(RECORDS TO USE)
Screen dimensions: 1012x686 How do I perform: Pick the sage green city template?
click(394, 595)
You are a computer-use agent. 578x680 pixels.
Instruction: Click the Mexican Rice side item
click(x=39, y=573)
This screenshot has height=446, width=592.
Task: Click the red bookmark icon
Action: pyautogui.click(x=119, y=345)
(End RECORDS TO USE)
(RECORDS TO USE)
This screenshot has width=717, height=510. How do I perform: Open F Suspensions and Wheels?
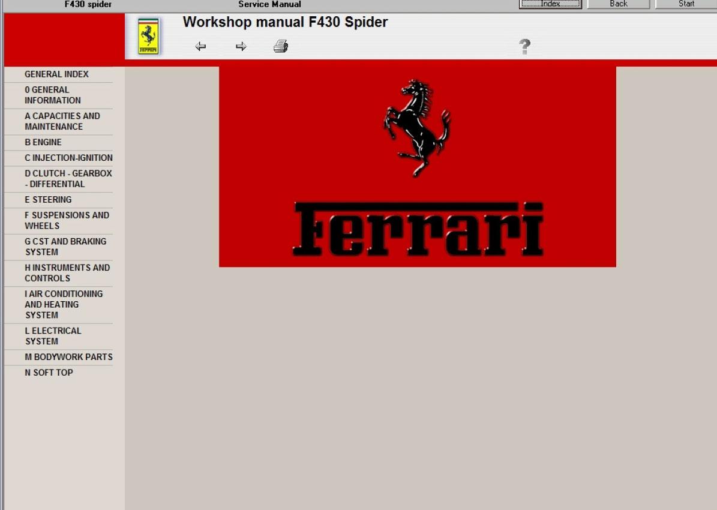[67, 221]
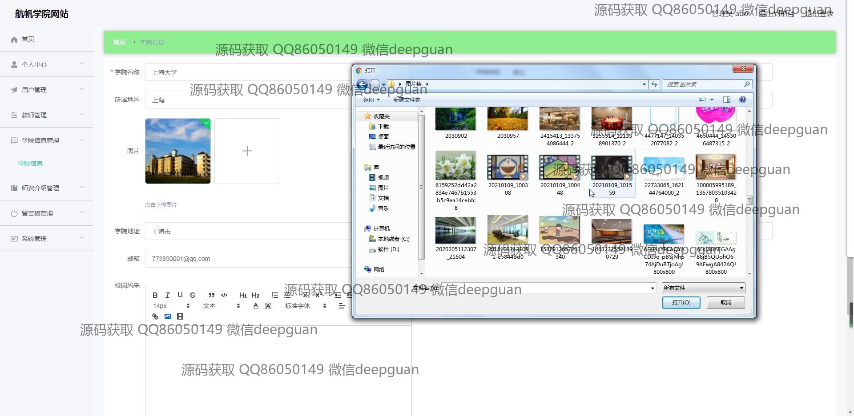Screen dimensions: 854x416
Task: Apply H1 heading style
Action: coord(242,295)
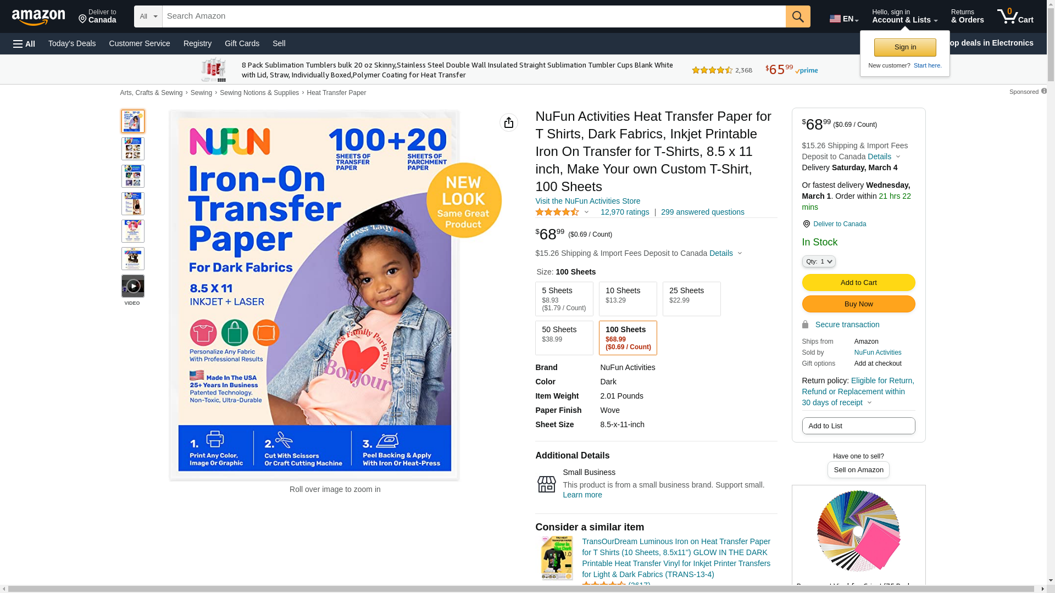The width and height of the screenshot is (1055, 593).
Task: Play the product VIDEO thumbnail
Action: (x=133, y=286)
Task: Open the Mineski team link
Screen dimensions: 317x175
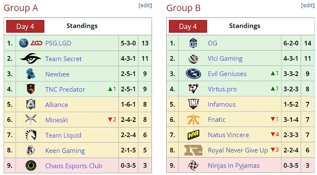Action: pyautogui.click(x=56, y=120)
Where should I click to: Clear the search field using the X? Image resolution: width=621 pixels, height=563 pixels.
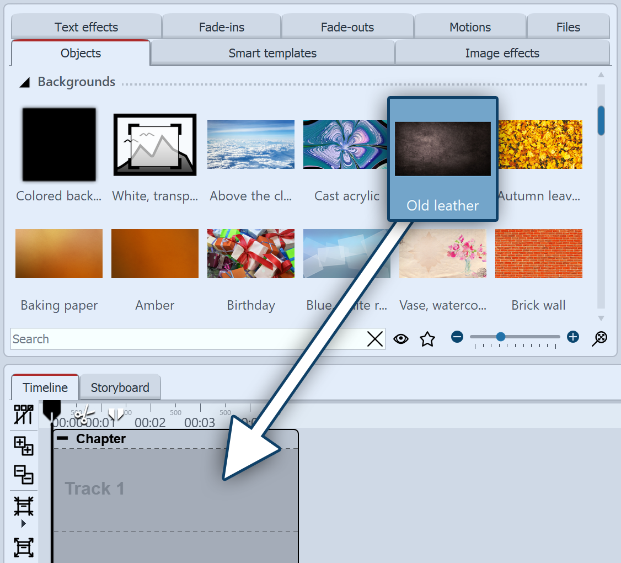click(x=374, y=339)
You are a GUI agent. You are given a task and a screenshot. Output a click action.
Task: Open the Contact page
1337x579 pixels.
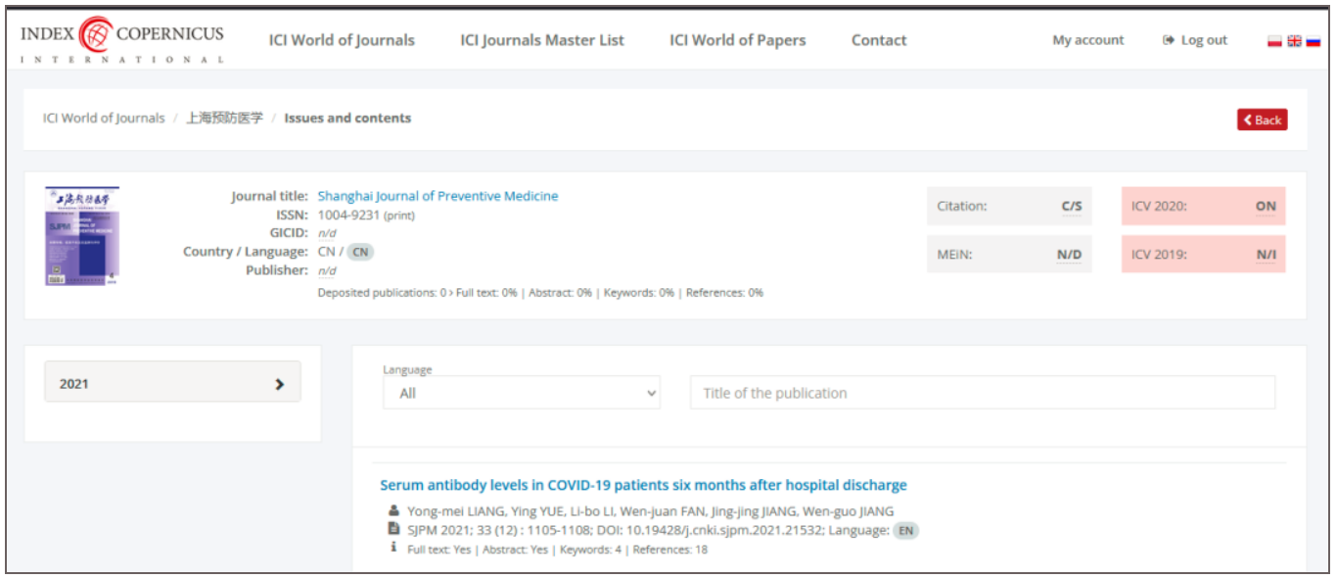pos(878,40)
(End RECORDS TO USE)
In the records, find every line that has the string "agent" and copy it.

* _SOLUTION BELOW_
You are a computer-use agent. 578x680 pixels.
You are a GUI agent. You are given a task and a screenshot. Output a click action.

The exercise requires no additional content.